Team India in T20 World Cup: Different year, same stuff

Well, it is done. Different year, same stuff. Another semi-final defeat and yet another toothless show in an ICC knockout game. Winning and losing are a part and parcel of sport. India’s defeat to England doesn’t hurt. It is the manner of the defeat which hurts.

A 10-wicket mauling wherein England openers Jos Buttler and Alex Hales ripped the Indian bowling attack apart to chase down the 169-run total in just 16 overs. 13 boundaries and 10 sixes, the game was done.

T20 is a fickle format and bowlers can go for runs on a bad day. Hales and Buttler going hammer and tongs didn’t hurt. What did hurt was the Indian batters’ failure to showcase similar intent when asked to put up a total. In fact, SKY and Kohli accumulated 52.97% of India’s runs in the T20 World Cup.

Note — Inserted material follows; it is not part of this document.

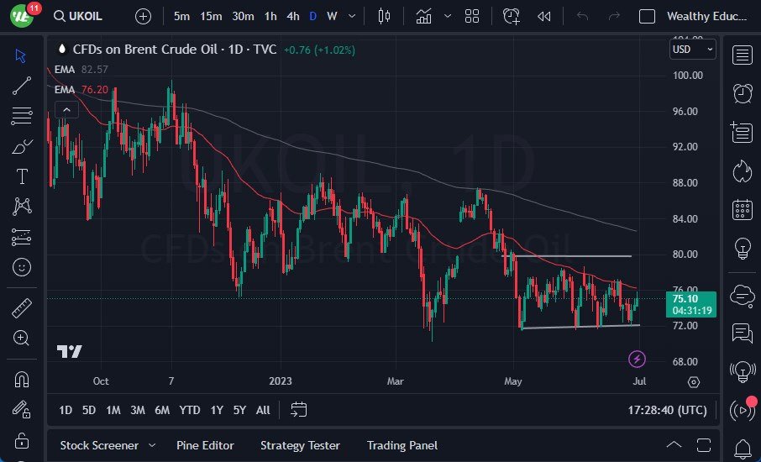
Task: Open the Pine Editor tab
Action: (x=205, y=445)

All the talks of new template and high-risk intent with the bat was nowhere to be seen in this T20 World Cup. It in fact never came. Had it not been for Suryakumar Yadav (239 runs at strike-rate of 189.68) and Virat Kohli (296 runs at strike-rate of 136.40), India would have faced an embarrassing Super 12 exit.

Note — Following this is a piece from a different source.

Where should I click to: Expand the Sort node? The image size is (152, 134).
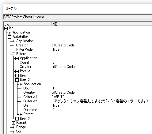(13, 132)
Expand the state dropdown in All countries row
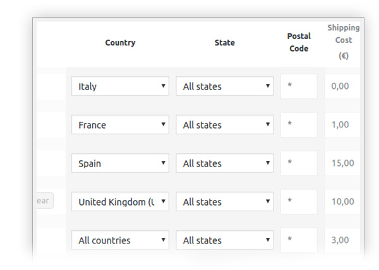379x270 pixels. point(224,240)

The contest between India and England was done in the powerplay. The way both the teams approached the first six overs, was the biggest differential. India posted 38/1. England were 63/0. See the difference?

In 2022, India’s powerplay approach witnessed a bit of a shakeup. Rohit was going all-out from word go. The makeshift openers like Ishan Kishan, Deepak Hooda, Suryakumar Yadav, Ruturaj Gaikwad among others, all tried to up the ante in the run-up to the T20 World Cup. India’s powerplay run-rate in bilateral series was 8.59. In the Asia Cup, it was 8.00. However, in the T20 World Cup, everything changed suddenly. The PP run-rate dipped to 6.02. It affected the entire template. The middle-order suddenly came under pressure to strike at 190-200 SR. While Suryakumar bailed the Men in Blue out a numerous times, the law of averages caught up to him in the semis.

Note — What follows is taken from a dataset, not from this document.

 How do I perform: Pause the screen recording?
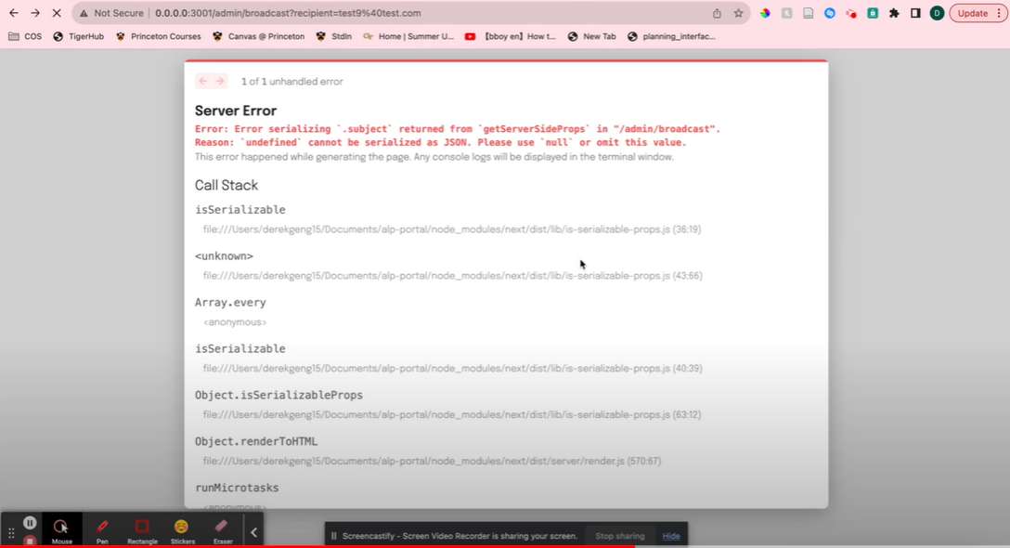click(x=29, y=521)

Coming to the openers, KL Rahul and Rohit Sharma. Their batting show will haunt the duo for a while. Rohit’s strike rate in 2022 in the lead up to the World Cup was 142.40. In the showpiece tournament, it dipped to 106.40 with just 116 runs in six matches. KL Rahul’s SR dropped from 129.10 to 120.80 with just 128 runs in six games. If you remove his half-centuries against Bangladesh and Zimbabwe, his numbers make for a grim reading. In fact, India’s run-rate from opening stands in the Super 12 stage was just 4.98 runs per over – worst among all the teams.

The batting effort during the course of the tournament wasn’t good enough and it is high time the BCCI and Indian team management reflect on the failures. Reflect and make changes. There is no dearth of young blood.

Coming to the bowlers, India went with the spin duo of Ravichandran Ashwin and Axar Patel. Two finger spinners who can also help the team increase the batting depth.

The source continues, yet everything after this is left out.